[Dataset entries]
• • • • • • •

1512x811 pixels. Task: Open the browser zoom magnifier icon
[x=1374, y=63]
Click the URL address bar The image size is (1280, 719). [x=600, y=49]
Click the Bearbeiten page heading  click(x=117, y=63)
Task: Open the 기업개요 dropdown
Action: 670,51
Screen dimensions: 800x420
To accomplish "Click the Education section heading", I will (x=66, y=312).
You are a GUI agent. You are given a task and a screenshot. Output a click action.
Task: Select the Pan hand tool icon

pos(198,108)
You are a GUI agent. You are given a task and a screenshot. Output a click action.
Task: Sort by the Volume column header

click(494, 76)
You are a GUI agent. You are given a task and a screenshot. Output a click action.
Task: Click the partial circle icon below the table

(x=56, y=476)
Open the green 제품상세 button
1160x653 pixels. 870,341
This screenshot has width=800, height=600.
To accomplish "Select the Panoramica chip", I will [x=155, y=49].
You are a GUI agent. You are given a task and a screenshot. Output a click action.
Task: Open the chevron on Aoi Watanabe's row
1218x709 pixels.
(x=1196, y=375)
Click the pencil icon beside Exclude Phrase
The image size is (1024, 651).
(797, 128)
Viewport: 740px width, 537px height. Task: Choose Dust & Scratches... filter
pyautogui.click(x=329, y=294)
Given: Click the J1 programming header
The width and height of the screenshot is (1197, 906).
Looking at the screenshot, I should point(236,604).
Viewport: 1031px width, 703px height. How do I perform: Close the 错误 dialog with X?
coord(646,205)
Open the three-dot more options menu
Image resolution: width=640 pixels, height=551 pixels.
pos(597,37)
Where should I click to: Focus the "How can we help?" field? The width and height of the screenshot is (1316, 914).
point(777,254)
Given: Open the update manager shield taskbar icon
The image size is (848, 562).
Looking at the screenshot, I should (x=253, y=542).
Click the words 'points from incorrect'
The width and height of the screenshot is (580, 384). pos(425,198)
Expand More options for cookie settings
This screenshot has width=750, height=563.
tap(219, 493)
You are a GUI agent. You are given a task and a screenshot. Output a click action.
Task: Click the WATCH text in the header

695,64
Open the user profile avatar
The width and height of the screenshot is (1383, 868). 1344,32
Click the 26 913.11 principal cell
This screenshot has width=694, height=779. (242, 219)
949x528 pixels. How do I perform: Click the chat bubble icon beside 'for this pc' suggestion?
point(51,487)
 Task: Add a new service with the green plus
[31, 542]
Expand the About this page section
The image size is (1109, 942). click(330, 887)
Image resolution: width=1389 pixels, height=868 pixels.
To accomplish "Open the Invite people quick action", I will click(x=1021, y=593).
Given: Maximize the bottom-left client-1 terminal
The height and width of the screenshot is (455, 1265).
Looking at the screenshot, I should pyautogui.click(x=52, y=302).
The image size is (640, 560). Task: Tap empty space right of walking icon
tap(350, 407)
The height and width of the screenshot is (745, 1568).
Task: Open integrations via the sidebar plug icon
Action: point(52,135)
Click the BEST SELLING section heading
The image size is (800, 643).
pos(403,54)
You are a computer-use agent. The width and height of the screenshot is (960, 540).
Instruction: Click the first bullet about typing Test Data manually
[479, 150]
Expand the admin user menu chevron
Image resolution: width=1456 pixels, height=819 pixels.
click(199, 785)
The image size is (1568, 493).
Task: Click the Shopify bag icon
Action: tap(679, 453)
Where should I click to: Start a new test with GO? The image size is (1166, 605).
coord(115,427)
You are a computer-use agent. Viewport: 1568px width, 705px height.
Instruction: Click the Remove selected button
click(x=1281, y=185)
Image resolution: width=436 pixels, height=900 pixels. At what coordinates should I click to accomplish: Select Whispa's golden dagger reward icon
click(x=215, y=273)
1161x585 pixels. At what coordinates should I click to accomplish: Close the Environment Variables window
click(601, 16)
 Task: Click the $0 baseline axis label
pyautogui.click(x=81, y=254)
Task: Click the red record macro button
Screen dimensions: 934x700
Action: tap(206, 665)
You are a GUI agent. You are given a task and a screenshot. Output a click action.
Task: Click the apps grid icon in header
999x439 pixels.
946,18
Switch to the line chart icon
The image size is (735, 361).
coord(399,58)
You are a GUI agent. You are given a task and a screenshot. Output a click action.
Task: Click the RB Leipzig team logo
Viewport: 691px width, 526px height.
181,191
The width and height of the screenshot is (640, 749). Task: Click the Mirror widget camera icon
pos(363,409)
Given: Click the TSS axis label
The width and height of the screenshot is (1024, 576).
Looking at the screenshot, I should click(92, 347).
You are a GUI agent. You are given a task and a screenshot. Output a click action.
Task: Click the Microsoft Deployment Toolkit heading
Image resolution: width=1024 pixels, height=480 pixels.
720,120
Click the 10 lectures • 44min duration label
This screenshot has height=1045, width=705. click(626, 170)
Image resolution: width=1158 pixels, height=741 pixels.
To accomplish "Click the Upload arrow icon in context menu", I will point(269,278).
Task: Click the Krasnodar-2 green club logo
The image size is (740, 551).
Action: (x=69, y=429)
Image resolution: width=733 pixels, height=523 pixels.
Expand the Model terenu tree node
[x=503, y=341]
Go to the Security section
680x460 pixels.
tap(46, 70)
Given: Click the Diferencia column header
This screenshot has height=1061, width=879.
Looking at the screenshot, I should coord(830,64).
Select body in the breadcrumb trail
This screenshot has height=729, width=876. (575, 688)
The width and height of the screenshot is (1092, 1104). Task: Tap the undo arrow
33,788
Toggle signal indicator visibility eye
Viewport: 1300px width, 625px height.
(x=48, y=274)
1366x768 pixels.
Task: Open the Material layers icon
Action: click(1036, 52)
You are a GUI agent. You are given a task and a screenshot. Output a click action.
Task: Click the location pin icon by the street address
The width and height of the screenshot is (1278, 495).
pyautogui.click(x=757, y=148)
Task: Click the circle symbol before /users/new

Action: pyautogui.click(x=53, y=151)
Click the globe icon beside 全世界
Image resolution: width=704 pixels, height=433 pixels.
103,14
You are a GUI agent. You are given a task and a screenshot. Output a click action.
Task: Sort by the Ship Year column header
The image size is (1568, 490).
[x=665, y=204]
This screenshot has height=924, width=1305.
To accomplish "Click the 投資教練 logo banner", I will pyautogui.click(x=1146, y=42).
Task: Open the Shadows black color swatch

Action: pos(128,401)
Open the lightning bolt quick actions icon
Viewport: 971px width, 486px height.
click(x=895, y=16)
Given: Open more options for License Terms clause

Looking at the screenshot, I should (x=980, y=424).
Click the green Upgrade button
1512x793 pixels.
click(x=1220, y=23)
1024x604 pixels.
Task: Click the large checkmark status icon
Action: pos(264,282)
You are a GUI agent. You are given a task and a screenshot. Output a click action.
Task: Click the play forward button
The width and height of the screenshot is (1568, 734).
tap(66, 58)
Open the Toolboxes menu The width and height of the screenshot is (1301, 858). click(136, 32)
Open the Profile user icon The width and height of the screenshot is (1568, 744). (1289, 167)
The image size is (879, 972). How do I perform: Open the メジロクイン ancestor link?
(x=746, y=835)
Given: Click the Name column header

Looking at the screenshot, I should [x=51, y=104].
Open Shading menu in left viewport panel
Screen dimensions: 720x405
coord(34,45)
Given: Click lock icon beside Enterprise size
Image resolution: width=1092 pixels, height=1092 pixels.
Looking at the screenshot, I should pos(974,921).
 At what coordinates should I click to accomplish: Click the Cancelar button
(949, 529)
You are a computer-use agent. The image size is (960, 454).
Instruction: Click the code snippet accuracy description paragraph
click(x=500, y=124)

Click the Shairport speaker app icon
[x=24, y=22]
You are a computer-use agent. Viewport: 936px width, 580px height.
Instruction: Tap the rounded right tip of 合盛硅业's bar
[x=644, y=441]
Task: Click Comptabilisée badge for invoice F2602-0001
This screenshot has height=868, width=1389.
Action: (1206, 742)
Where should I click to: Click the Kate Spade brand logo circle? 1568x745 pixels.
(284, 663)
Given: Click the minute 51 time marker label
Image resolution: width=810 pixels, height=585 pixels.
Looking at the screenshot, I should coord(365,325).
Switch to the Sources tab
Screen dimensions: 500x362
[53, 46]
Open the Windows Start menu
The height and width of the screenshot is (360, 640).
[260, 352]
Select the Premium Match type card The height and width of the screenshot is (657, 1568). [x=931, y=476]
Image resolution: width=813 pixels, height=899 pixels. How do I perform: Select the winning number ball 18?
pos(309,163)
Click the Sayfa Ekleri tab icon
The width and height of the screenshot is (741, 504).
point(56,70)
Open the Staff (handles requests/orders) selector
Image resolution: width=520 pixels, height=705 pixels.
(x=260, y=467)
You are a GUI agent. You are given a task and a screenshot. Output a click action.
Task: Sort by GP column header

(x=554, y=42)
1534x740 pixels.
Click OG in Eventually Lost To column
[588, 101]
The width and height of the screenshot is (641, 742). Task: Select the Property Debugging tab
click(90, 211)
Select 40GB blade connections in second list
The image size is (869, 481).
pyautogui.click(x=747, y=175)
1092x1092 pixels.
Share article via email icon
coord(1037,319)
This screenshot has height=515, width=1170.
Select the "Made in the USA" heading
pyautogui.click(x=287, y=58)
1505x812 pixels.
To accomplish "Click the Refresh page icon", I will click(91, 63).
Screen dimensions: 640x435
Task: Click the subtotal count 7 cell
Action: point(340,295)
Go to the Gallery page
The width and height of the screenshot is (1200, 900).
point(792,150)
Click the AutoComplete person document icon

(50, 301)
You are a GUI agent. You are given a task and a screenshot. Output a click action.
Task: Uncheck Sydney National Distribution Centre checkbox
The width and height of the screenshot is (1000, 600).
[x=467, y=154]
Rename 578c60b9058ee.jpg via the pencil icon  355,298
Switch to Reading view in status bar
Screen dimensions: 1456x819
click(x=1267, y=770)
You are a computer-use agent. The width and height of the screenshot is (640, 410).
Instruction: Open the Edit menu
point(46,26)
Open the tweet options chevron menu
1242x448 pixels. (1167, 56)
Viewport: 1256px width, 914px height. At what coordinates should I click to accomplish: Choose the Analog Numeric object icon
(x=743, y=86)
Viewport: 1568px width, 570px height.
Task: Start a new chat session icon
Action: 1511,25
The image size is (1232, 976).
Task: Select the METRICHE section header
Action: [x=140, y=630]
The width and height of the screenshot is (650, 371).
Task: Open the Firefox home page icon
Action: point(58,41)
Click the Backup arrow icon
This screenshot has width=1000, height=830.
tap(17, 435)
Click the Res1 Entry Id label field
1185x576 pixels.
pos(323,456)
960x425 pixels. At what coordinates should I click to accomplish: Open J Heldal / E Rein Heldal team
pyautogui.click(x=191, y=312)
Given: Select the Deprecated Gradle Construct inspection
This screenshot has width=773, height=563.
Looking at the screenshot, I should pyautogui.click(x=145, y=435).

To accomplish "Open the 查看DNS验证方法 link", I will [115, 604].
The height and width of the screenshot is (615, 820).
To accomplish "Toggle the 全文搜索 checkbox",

• • • • • • •

[Your goal] Taking the entries above, print exactly the lines starting at the line with "Click the BEST SELLING section heading" and ending at the line with "is (960, 540).", both included.

[Your response]
Click the BEST SELLING section heading
The image size is (800, 643).
pos(403,54)
You are a computer-use agent. The width and height of the screenshot is (960, 540).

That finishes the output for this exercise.